Mischel informed the children they could eat the marshmallow now, or they could wait 15 minutes. If they chose to wait 15 minutes, they would be rewarded with a second marshmallow. Then Professor Mischel would leave the testing room, and a hidden video camera would record the children’s behavior.

Now… or later?

These two simple choices seem to follow us throughout life.

In the experiment, the children are confronted by two monumental problems simultaneously, temptation and gratification.  Fifteen minutes to a 4 year-old child is a very long time to deal with the problem of learning to control attention.

Today, in the age of instant “everything,” learning patience and delaying gratification seems to be a quality of a bygone era.  However, what Professor Mischel discovered was that selecting a longer-term time preference is one distinct quality that differentiates achievers from everyone else.  Dr. Mischel tracked his students for 25+ years and discovered that those subjects that chose to delay gratification in the experiment proved to be healthier, wealthier, and happier in life than those who chose immediate gratification.
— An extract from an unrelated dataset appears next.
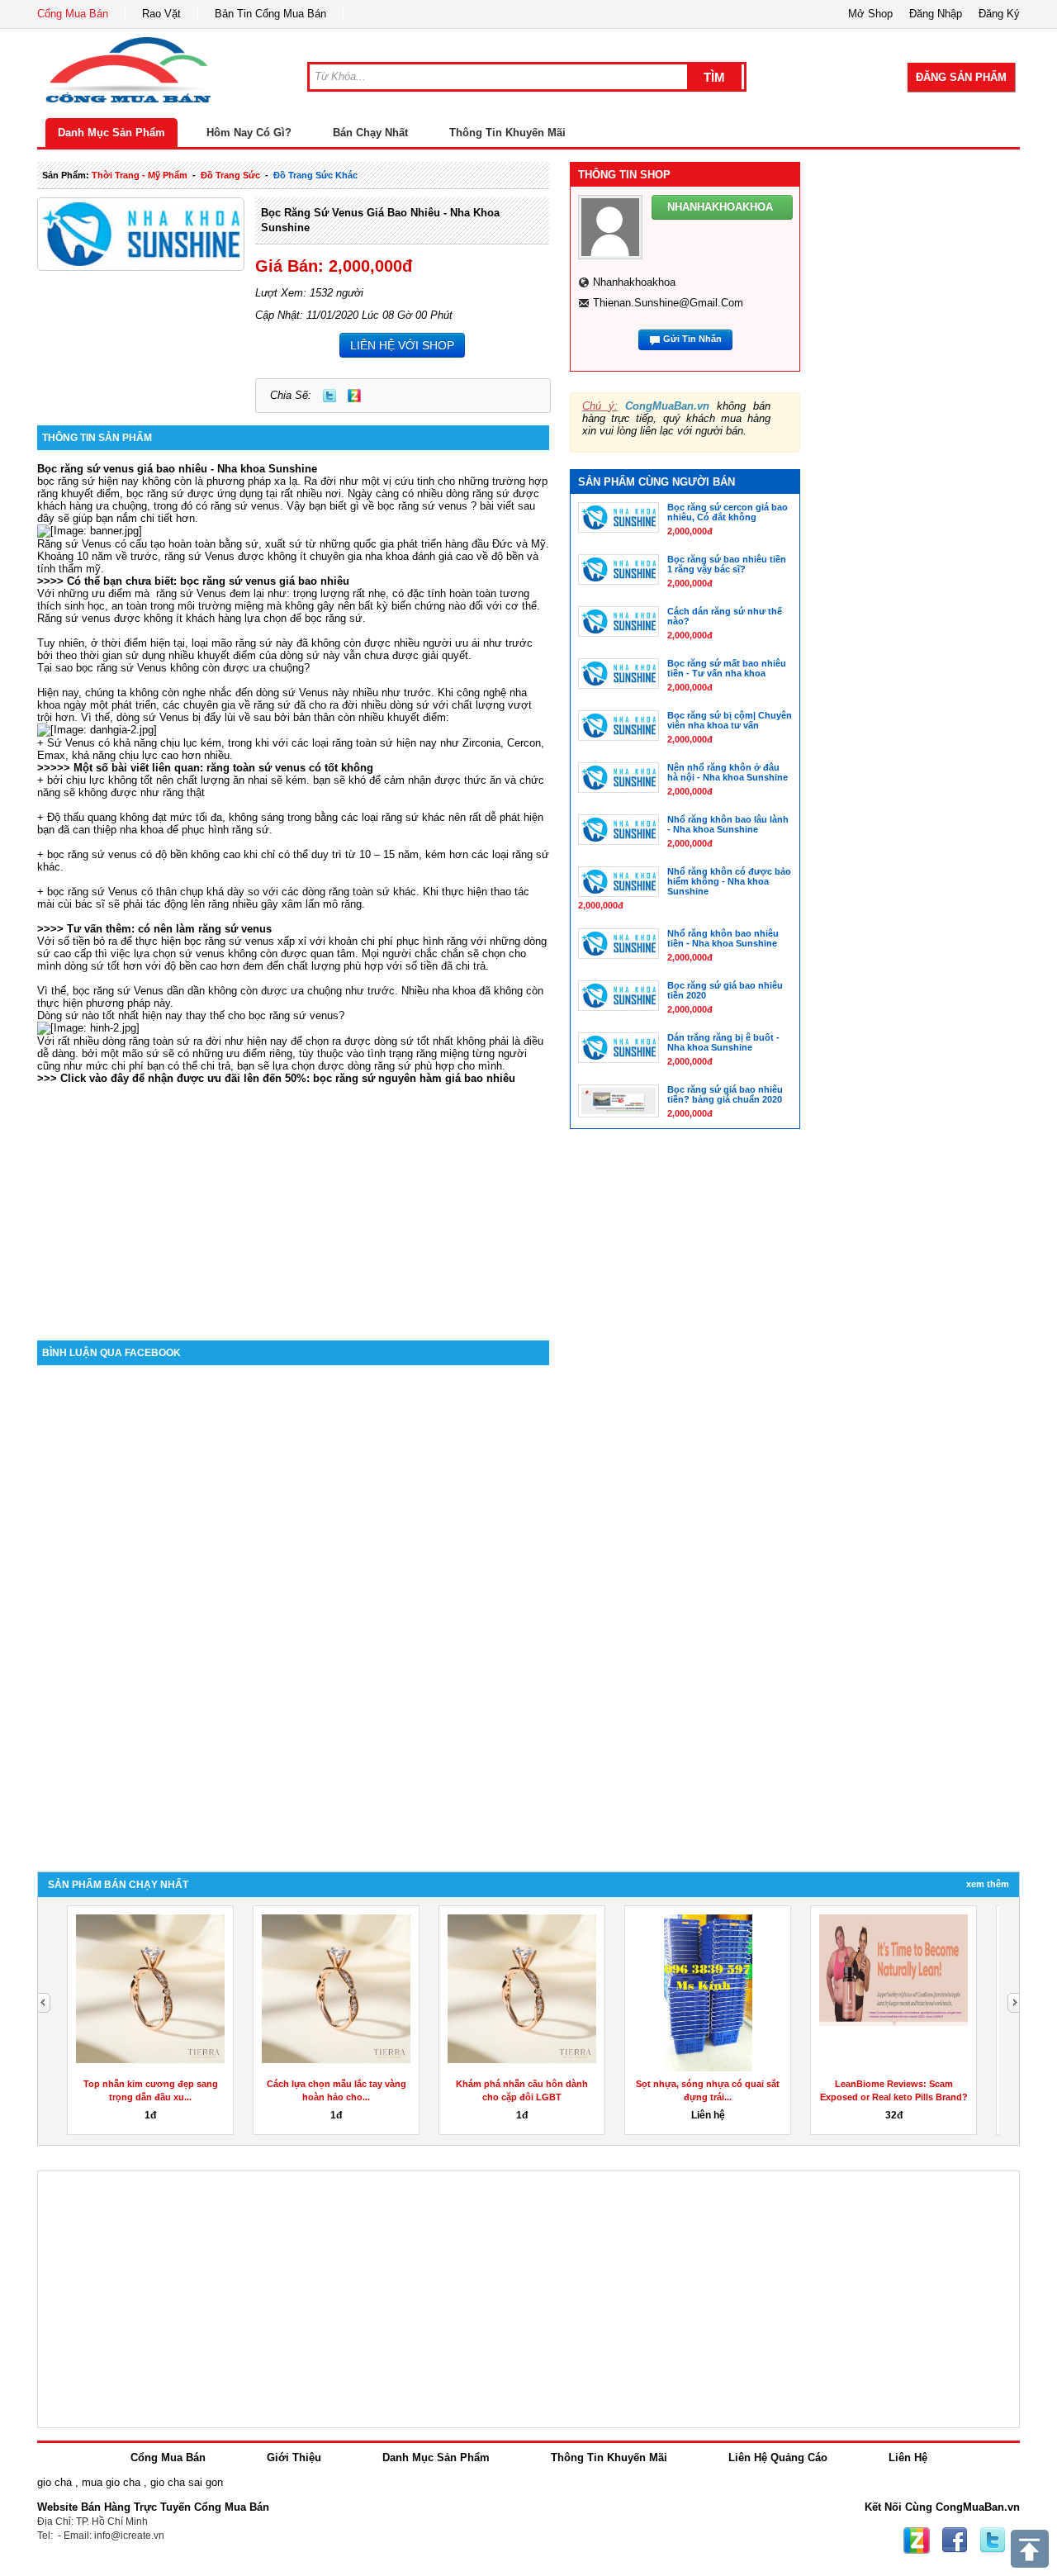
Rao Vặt (161, 13)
Dr. Mischel’s study has often been criticized by those who think that he was trying to predict a person’s future based upon how they behaved during this marshmallow test when they were five years old. Instead, what Mischel proved was that we can all learn to make better choices. His contribution to behavioral psychology is something that appears to be common sense. You can get better results in life by learning to visualize better outcomes for a more fulfilling future.

The children that wanted the marshmallow “now” tended to gravitate toward shortcuts in everything they encountered.  However, the subjects that could exercise the discipline of waiting, and chose to delay their gratification, tended to be more optimistic about the future because they could envision a much larger reward down the line. It was exactly this ability to envision a better future that was the key driver to understanding what causes success.

Famed Scientist, Dr. Michio Kaku of the New School thinks that the Marshmallow Test highlights the concept of “time” and understanding the human condition extremely well.  “Humans are constantly dreaming, scheming and imagining about how to improve everything about how they exist in time,” says Kaku. “Intelligence is the ability of humans to map and envision the future based upon the choices they make now. It is this process of making good choices that creates better futures and fulfills our ongoing desire for more fulfilling “self-discovery” says Kaku.

The choice between instant or a delayed reward pits two sides within the brain against one another. On one side, is the “hot” limbic system, which drives impulsive behavior and urges us to enjoy the known reward now. The other side of the brain is the “cooler” prefrontal cortex, which oversees rational planning and logical problem solving, reasons and envisions that greater pleasure is worth the wait.

Mischel performed his study a decade before Futurist Alvin Toffler authored Future Shock.  The premise of Future Shock was that in the future change will happen faster and faster. This is interesting to contemplate because today we have been conditioned to witness instant everything. As Gordon Moore prophesied in 1965, the number of transistors per silicon computer chip has doubled every year allowing computing power and experience to accelerate exponentially.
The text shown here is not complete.